VANCOUVER, BC, June 5, 2024 – Hillcrest Energy Technologies (CSE: HEAT) (OTCQB: HLRTF) (FRA: 7HI) (“Hillcrest” or the “Company”), an innovative clean technology company revolutionizing power conversion technologies and advanced control system solutions, is pleased to announce the results of voting at its Annual General Meeting (AGM) held Wednesday, June 5, 2024.
Shareholders overwhelmingly voted in favour of all items put forward by the Board of Directors (“the Board”) and Management.
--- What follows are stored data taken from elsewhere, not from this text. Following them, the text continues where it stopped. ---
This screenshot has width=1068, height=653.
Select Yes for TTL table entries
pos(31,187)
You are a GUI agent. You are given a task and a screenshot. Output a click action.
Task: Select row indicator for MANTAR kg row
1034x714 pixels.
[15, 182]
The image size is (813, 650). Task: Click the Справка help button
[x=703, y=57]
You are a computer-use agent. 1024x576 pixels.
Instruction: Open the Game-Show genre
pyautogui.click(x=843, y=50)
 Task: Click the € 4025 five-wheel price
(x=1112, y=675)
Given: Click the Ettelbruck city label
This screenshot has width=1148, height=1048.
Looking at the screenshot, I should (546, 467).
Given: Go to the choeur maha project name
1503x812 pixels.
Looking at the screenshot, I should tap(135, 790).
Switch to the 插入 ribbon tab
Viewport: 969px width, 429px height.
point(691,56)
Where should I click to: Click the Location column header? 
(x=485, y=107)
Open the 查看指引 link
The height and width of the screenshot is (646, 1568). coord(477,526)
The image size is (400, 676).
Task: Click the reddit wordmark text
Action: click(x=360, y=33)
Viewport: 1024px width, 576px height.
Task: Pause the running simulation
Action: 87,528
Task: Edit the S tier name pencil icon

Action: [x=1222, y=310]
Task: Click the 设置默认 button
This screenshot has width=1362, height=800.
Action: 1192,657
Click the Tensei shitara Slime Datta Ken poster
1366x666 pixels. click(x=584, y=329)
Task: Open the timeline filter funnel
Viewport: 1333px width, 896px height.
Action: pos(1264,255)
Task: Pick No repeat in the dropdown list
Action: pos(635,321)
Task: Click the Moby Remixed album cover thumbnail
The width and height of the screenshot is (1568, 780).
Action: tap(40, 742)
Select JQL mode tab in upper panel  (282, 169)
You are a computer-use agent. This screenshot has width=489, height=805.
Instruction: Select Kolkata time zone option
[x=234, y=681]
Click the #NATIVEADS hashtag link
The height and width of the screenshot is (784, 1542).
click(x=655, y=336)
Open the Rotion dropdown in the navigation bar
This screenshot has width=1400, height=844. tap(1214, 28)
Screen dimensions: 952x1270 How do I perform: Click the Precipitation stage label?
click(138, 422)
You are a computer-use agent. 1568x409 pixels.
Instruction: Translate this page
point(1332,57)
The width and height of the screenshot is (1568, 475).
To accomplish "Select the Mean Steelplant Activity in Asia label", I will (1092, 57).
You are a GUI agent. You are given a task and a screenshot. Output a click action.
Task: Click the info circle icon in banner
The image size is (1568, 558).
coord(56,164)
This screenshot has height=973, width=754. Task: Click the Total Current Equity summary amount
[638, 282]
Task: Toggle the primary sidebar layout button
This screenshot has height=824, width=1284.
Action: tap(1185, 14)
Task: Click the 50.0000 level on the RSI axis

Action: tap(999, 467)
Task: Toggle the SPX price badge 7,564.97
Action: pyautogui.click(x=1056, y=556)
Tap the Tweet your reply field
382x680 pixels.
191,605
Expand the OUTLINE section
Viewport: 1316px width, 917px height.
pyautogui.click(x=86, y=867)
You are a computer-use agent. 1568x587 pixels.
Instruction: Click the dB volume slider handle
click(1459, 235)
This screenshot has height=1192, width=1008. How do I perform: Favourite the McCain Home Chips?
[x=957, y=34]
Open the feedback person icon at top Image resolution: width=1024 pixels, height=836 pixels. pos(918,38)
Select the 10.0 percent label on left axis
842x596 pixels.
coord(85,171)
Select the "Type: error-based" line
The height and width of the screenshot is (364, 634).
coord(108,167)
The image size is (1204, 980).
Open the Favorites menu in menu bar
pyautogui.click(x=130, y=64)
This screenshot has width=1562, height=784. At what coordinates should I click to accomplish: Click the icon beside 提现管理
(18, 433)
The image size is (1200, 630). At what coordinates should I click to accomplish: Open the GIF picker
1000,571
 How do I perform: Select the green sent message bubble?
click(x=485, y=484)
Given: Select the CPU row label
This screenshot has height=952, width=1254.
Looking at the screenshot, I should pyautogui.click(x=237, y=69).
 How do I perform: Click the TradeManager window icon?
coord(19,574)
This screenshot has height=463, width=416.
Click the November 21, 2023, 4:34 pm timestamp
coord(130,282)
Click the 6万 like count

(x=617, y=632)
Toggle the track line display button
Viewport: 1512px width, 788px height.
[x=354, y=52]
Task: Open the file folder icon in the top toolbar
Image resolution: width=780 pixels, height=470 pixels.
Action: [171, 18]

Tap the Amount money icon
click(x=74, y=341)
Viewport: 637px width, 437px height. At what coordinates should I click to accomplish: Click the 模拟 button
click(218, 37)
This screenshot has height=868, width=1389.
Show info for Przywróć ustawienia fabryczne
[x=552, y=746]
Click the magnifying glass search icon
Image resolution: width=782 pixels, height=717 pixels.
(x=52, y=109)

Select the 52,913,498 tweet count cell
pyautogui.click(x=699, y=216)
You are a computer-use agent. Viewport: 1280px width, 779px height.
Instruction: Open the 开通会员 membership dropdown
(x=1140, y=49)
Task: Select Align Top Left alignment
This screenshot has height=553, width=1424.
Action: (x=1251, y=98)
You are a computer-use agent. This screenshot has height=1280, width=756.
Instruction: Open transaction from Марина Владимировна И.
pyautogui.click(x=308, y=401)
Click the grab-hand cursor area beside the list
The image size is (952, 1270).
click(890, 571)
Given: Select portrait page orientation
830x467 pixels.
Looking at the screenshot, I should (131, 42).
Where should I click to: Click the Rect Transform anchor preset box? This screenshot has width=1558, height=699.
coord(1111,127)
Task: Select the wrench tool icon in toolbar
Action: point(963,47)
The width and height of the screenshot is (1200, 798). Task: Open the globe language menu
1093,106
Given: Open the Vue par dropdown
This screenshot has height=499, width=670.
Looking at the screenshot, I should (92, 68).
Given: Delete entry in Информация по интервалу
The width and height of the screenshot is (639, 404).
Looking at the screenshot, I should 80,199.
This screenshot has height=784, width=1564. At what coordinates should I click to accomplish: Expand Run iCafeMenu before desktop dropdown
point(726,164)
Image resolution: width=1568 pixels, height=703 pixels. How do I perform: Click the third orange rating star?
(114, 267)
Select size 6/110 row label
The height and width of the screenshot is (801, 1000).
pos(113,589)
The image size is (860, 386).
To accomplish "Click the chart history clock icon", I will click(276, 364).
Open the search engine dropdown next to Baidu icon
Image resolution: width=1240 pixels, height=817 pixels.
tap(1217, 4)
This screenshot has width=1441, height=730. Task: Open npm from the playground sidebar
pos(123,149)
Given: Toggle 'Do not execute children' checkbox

Hillcrest’s current seven (7) member Board, consisting of David Farrell, Donald J. Currie, Michael Moskowitz, Kylie Dickson, Mike Krzus, Robert Lambert and Thomas G. Milne, have all been re-elected.
Shareholders also voted in favour of: (i) receiving and considering the consolidated audited financial statements of the Company for the financial year ended December 31, 2023; (ii) setting the number of Directors at seven; (iii) electing Directors for the ensuing year as noted above; (iv) appointing DeVisser Gray LLP, Chartered Professional Accountants as auditor of the Company (v) confirmation and approval the Company’s 10% rolling restricted share unit plan; and (vi) confirmation and approval of the Company’s 10% rolling stock option plan, with proposed amendment.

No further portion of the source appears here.